§ Exercise requirements:
Copy out precisely the lines of the material that follows, beginning with the line containing "Task: Click empty" and ending with its last line; exclude pictures.

§ Information supplied:

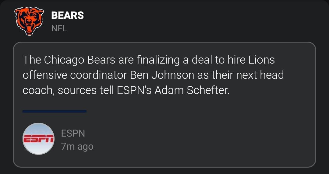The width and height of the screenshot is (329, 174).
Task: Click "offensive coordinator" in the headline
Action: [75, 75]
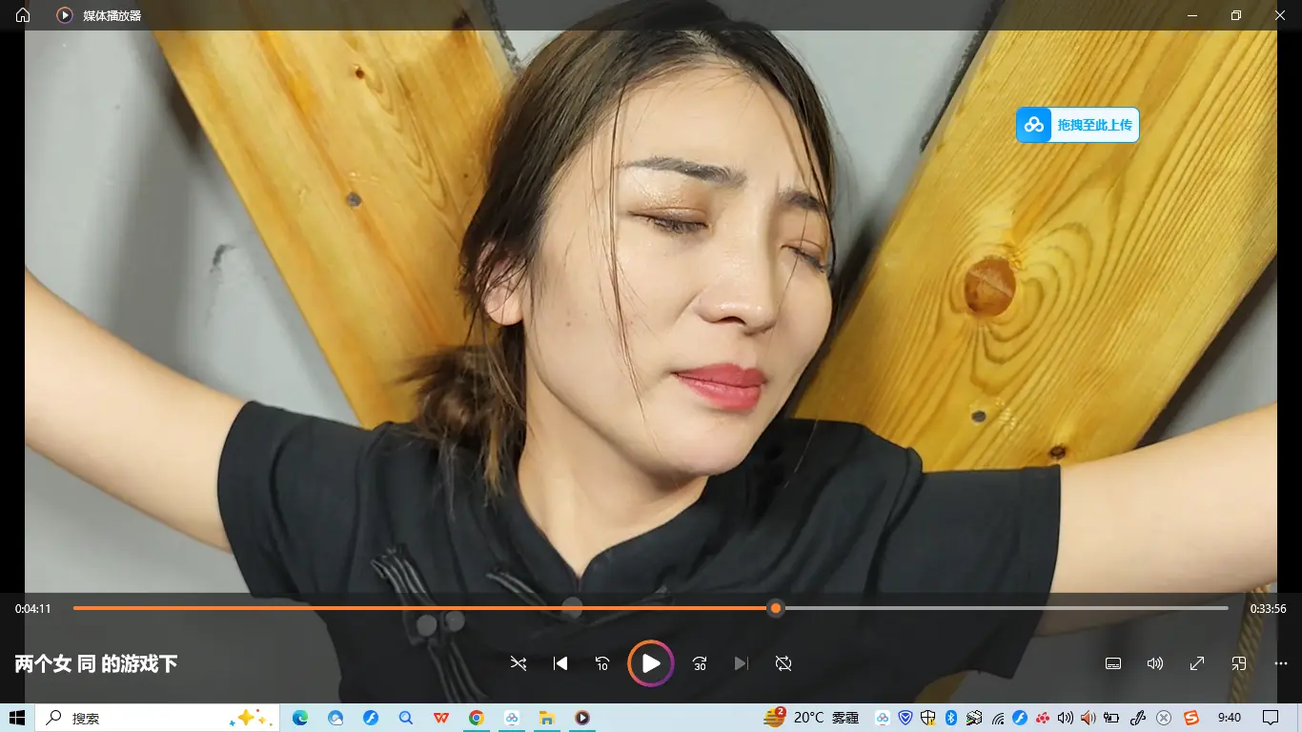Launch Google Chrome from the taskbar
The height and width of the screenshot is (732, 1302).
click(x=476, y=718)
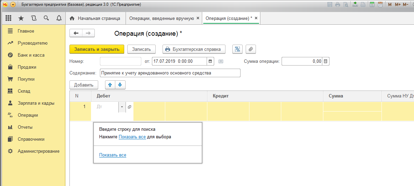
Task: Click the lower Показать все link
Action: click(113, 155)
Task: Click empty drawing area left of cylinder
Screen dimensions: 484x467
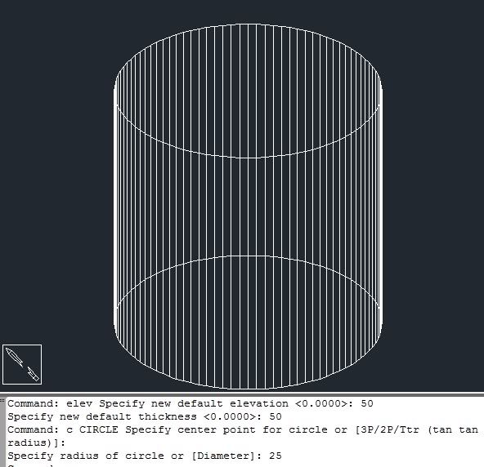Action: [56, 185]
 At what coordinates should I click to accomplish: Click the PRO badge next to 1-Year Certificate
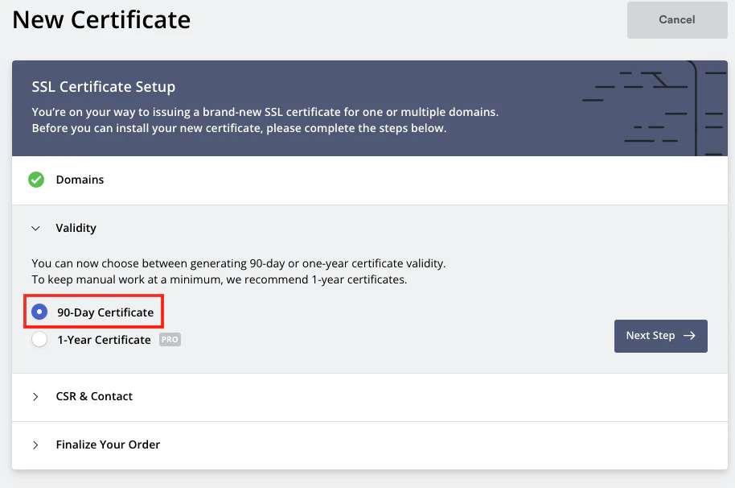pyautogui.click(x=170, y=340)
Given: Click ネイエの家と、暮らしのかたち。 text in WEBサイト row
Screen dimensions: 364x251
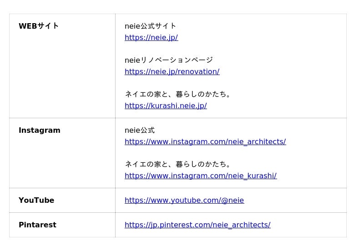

§ Response:
Task: Click empty drawing area left of cylinder
Screen dimensions: 484x467
Action: [56, 185]
 At what coordinates should I click to accomplish: Click the PRO badge next to 1-Year Certificate
pyautogui.click(x=170, y=340)
Given: Click ネイエの家と、暮らしのかたち。 text in WEBサイト row
Screen dimensions: 364x251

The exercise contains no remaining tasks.